(Records from a data collection)
########
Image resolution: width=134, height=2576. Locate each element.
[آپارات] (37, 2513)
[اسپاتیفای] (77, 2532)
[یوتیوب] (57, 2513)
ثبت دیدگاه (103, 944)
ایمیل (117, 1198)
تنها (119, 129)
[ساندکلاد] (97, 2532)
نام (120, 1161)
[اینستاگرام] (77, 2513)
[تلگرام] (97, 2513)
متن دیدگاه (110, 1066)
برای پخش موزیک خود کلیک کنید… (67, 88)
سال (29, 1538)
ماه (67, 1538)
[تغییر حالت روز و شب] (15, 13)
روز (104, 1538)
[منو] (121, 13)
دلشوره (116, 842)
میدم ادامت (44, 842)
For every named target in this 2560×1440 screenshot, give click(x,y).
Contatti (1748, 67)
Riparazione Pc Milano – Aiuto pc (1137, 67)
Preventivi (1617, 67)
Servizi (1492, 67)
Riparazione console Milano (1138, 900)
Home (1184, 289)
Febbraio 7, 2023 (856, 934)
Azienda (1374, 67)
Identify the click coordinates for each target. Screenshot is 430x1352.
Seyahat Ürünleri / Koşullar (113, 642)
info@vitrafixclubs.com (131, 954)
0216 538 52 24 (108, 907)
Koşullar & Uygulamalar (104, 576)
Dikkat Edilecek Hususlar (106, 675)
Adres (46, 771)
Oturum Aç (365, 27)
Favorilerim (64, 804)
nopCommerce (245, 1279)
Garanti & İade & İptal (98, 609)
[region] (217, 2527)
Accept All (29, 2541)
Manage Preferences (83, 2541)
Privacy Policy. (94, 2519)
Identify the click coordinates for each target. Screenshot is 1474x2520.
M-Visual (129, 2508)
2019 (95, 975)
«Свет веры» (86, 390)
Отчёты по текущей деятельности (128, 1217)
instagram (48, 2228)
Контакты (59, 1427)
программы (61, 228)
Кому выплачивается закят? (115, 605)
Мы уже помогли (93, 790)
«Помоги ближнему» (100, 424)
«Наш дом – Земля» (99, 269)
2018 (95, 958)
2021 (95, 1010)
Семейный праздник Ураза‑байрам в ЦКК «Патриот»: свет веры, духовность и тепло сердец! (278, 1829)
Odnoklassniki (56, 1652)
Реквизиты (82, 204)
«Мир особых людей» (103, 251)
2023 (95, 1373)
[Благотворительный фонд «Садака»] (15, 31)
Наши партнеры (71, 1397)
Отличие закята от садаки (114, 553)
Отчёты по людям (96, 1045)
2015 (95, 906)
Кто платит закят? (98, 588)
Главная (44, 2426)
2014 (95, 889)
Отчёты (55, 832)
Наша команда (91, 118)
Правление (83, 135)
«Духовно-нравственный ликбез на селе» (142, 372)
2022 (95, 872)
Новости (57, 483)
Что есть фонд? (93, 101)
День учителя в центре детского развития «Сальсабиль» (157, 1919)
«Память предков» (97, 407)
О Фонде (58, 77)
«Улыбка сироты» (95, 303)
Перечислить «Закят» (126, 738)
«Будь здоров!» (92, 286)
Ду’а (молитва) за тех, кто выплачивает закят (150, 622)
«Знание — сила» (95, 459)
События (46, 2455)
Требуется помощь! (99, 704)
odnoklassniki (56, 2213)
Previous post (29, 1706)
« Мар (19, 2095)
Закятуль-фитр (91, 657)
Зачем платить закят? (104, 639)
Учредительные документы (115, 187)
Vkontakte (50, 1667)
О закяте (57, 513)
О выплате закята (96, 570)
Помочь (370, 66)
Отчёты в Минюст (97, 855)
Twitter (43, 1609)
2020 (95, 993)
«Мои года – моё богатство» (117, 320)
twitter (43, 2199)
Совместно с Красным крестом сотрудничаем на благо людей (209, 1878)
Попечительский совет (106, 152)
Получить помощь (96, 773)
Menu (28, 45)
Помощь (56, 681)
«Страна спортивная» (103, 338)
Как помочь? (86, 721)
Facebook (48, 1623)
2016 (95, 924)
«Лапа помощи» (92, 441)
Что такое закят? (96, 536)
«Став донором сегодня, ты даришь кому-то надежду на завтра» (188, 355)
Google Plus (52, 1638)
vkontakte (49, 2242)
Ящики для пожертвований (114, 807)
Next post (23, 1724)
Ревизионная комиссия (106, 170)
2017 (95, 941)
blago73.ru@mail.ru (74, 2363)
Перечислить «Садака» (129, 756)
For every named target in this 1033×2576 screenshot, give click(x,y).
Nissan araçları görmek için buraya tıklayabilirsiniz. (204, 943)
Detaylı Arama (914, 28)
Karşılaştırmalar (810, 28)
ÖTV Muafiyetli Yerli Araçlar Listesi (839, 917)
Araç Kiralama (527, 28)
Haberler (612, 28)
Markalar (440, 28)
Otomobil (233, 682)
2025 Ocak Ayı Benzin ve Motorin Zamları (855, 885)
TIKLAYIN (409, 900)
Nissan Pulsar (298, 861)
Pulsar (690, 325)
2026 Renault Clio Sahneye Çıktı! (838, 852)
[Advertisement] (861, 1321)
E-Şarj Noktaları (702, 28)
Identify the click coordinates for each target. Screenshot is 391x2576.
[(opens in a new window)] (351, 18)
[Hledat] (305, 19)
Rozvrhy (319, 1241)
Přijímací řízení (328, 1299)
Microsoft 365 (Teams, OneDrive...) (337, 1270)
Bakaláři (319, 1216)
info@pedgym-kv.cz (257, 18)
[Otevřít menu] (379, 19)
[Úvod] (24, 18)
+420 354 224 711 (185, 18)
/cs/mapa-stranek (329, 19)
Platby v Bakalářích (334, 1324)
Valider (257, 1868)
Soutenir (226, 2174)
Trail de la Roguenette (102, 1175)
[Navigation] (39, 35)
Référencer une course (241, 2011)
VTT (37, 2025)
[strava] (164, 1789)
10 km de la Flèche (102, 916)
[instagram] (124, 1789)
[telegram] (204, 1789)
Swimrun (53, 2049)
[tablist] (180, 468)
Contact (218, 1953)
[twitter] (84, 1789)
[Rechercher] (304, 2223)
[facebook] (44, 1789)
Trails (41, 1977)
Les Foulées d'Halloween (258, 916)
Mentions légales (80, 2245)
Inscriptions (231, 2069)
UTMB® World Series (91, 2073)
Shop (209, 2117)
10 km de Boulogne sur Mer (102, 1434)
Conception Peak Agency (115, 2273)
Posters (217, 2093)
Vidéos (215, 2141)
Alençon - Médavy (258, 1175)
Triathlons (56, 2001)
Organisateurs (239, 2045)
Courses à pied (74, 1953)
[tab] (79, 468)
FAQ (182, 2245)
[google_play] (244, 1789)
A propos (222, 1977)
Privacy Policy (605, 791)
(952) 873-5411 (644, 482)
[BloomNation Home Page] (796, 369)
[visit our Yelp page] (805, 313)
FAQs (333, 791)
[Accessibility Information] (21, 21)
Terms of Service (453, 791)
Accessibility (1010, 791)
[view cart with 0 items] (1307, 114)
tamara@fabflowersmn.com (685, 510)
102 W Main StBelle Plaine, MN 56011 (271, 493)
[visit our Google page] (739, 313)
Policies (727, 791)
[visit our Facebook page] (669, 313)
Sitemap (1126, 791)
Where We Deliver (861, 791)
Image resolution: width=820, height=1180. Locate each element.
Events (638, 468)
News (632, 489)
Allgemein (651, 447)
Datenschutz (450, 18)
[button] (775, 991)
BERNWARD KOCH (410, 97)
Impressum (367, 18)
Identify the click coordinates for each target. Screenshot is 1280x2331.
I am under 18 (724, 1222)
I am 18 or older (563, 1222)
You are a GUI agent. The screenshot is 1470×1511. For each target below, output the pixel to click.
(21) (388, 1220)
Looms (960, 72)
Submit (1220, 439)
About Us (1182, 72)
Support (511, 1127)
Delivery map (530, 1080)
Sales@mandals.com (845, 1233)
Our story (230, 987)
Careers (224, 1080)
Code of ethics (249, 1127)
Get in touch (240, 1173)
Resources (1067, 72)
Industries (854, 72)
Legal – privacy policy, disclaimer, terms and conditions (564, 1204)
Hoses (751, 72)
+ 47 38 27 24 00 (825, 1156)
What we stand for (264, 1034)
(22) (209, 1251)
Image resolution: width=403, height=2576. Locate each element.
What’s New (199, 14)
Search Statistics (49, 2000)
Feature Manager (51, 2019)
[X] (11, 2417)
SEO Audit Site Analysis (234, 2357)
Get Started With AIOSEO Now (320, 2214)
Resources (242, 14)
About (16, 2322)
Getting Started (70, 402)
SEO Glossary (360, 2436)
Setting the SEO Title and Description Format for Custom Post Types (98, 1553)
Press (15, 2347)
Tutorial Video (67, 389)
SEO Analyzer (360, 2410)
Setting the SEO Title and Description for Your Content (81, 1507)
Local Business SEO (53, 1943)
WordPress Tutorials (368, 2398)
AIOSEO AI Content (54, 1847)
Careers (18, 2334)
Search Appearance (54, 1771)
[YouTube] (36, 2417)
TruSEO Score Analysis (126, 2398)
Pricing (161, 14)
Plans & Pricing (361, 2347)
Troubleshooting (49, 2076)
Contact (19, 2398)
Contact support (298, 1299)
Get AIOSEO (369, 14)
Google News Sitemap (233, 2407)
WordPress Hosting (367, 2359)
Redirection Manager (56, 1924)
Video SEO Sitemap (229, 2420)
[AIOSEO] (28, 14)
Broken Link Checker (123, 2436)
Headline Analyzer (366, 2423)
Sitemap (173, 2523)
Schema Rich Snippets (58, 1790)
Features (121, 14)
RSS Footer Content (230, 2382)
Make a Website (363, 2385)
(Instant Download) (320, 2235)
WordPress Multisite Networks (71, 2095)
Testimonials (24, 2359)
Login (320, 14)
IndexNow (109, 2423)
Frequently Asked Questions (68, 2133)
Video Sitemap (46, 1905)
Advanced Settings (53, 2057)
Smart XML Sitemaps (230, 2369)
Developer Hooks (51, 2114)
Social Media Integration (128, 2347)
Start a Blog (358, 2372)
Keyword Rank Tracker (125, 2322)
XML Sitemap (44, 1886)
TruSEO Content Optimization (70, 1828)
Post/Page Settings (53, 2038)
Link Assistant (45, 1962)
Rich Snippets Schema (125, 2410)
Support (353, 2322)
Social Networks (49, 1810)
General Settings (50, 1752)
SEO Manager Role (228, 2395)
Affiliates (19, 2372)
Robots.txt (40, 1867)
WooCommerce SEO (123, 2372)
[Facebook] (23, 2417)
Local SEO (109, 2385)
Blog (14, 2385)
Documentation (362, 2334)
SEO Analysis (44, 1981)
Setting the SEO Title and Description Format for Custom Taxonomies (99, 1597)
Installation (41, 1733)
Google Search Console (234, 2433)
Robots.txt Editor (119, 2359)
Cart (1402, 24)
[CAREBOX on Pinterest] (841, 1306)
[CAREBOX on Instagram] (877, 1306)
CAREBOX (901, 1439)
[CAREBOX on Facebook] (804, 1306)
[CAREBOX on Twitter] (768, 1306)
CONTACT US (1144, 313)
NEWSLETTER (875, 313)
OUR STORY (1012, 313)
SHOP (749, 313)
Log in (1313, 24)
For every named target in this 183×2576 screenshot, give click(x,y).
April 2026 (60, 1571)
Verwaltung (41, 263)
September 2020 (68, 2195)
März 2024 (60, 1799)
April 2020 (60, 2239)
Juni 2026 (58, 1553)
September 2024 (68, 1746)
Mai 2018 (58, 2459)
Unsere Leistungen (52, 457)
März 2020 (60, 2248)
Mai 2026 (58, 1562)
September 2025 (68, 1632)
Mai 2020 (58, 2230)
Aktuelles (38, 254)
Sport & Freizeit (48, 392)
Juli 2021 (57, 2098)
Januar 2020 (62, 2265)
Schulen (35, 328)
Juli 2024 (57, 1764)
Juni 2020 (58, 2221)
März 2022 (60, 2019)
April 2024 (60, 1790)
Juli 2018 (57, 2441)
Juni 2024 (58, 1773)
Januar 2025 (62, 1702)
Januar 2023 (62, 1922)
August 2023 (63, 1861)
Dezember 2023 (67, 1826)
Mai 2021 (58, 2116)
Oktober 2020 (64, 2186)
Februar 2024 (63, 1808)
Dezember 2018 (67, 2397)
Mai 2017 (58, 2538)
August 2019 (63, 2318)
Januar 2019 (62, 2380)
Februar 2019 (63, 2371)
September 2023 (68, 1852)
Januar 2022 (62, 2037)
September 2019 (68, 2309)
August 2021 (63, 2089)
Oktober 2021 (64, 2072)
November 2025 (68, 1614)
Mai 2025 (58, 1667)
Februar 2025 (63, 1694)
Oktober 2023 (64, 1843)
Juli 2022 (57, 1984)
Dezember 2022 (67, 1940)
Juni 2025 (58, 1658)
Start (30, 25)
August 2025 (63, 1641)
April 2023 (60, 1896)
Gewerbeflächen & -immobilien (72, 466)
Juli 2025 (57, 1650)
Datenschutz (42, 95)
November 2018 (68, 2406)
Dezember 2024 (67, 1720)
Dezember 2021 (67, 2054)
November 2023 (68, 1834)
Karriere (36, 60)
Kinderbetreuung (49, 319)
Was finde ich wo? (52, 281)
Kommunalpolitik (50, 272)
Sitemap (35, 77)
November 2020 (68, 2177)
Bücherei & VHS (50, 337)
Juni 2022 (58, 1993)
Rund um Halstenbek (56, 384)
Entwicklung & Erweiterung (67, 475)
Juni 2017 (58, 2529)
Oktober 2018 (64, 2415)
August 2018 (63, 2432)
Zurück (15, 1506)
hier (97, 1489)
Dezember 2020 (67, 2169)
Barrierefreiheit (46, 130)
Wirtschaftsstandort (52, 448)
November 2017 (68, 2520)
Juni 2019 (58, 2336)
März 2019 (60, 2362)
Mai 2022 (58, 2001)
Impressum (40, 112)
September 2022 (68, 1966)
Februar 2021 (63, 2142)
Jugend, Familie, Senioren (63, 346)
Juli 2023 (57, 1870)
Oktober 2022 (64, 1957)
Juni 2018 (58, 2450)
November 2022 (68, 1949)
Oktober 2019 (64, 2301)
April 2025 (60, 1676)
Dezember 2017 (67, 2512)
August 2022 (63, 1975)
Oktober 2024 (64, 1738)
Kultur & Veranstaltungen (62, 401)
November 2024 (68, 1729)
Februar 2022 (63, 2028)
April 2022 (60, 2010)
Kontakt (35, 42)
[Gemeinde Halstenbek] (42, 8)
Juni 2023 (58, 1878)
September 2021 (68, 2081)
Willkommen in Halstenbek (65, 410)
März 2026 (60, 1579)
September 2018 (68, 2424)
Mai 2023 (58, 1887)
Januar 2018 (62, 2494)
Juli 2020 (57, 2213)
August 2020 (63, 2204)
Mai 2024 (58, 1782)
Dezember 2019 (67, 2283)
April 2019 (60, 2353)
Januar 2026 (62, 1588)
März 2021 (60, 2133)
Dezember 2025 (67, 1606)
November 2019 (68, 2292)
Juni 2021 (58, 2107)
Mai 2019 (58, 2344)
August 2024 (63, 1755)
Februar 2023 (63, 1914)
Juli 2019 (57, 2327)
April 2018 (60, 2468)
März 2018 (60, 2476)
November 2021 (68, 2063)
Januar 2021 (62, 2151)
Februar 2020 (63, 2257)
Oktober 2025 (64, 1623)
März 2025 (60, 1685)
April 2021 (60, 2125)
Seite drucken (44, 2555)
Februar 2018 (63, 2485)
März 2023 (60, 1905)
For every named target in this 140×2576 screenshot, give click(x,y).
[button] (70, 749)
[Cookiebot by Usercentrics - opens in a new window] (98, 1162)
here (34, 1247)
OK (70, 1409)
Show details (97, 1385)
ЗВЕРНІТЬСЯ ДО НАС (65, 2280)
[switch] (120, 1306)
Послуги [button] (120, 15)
########
**WHAT TO DO**
Which lines of the data above contain the string "Image"? Copy each of them.

**ANSWER FOR THIS EXERCISE**
Image resolution: width=134, height=2576. Locate each element.
Image resolution: width=820, height=1180. Locate each element.
Image resolution: width=403, height=2576. Locate each element.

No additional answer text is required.